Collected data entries
★ ★ ★ ★ ★ ★ ★
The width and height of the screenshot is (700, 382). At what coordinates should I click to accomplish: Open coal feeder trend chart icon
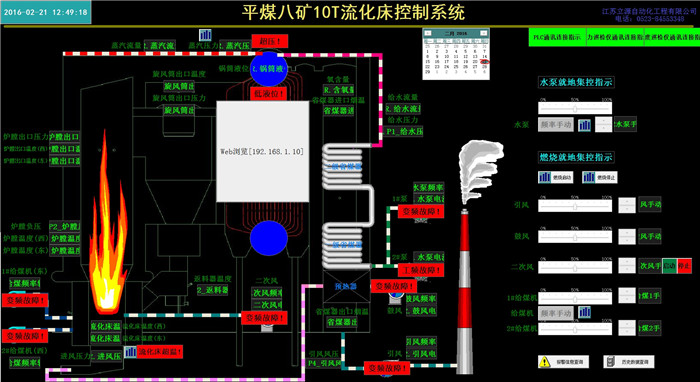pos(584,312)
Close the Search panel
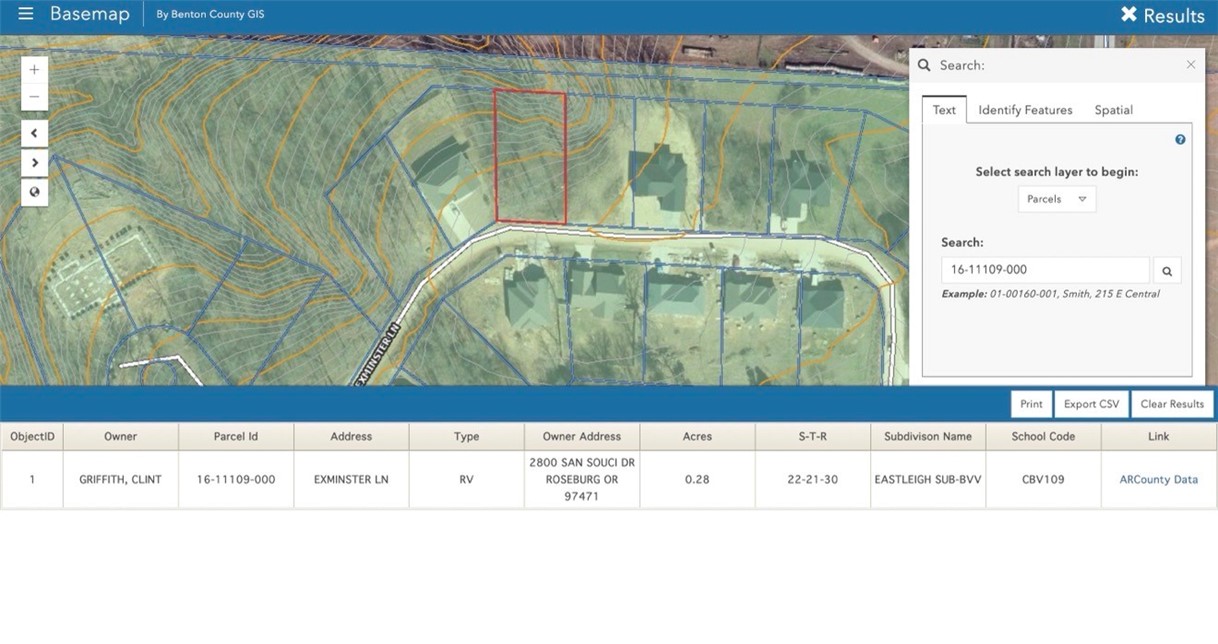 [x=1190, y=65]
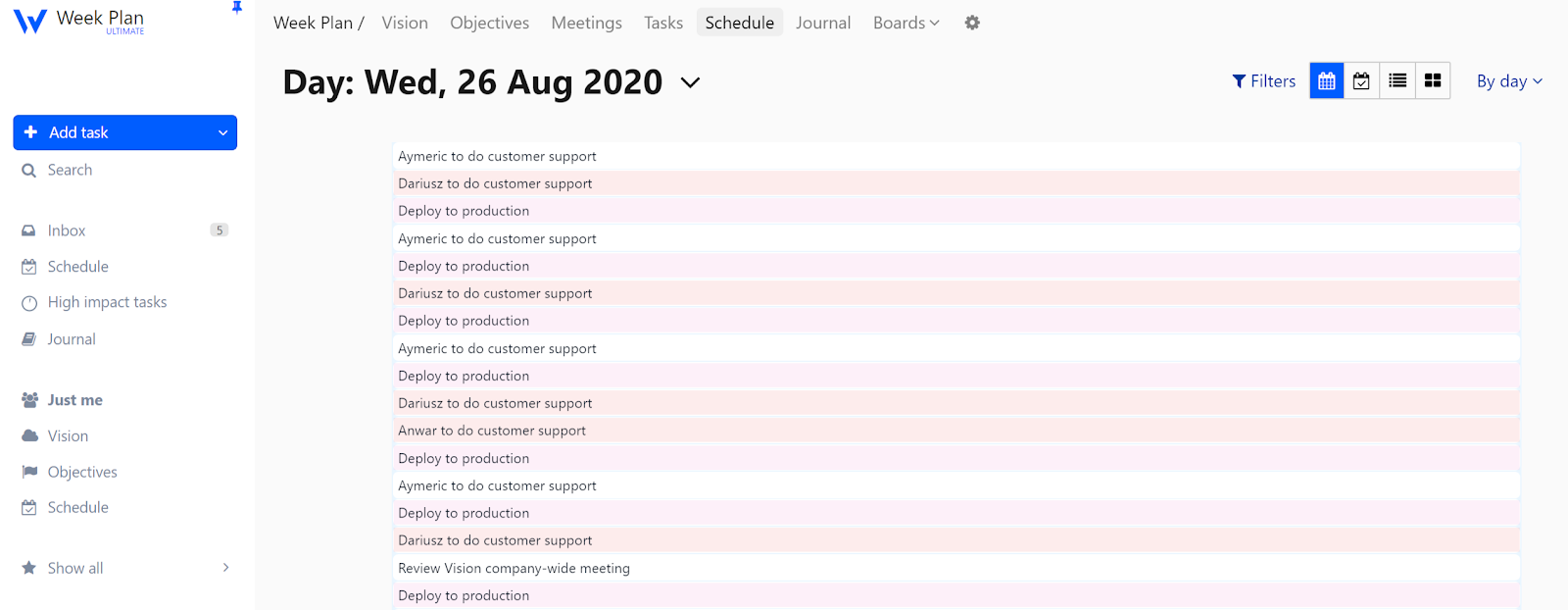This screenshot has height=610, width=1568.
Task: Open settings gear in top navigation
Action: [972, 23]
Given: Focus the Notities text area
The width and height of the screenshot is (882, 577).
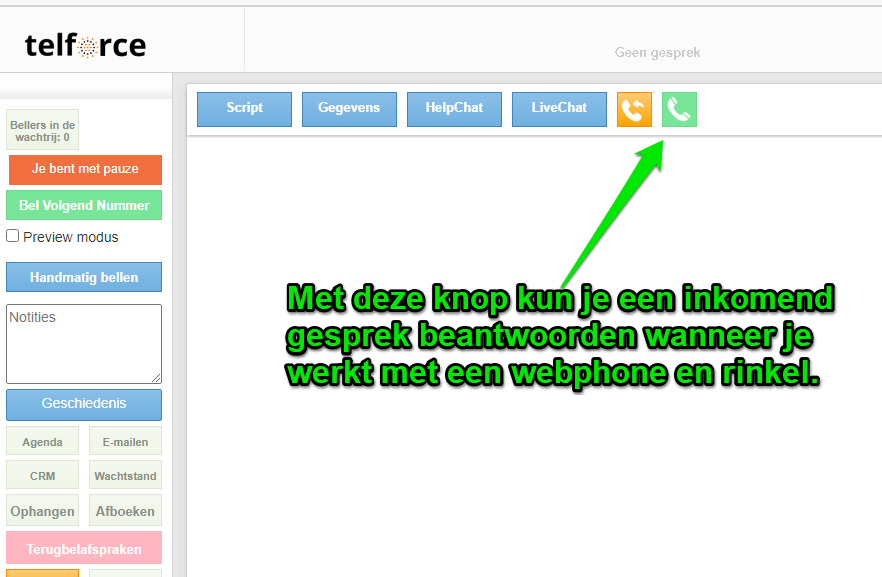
★ ★ ★ ★ ★ ★ ★
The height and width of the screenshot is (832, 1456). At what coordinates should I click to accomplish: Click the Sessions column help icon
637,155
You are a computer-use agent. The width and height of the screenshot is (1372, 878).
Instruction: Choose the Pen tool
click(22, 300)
★ ★ ★ ★ ★ ★ ★
Try it:
Would you copy out exactly the lines above that start at the one containing "Given: Focus the Notities text area" and end at the one containing "The width and height of the screenshot is (882, 577).", inclusive?

Reply to the task:
Given: Focus the Notities text area
The width and height of the screenshot is (882, 577).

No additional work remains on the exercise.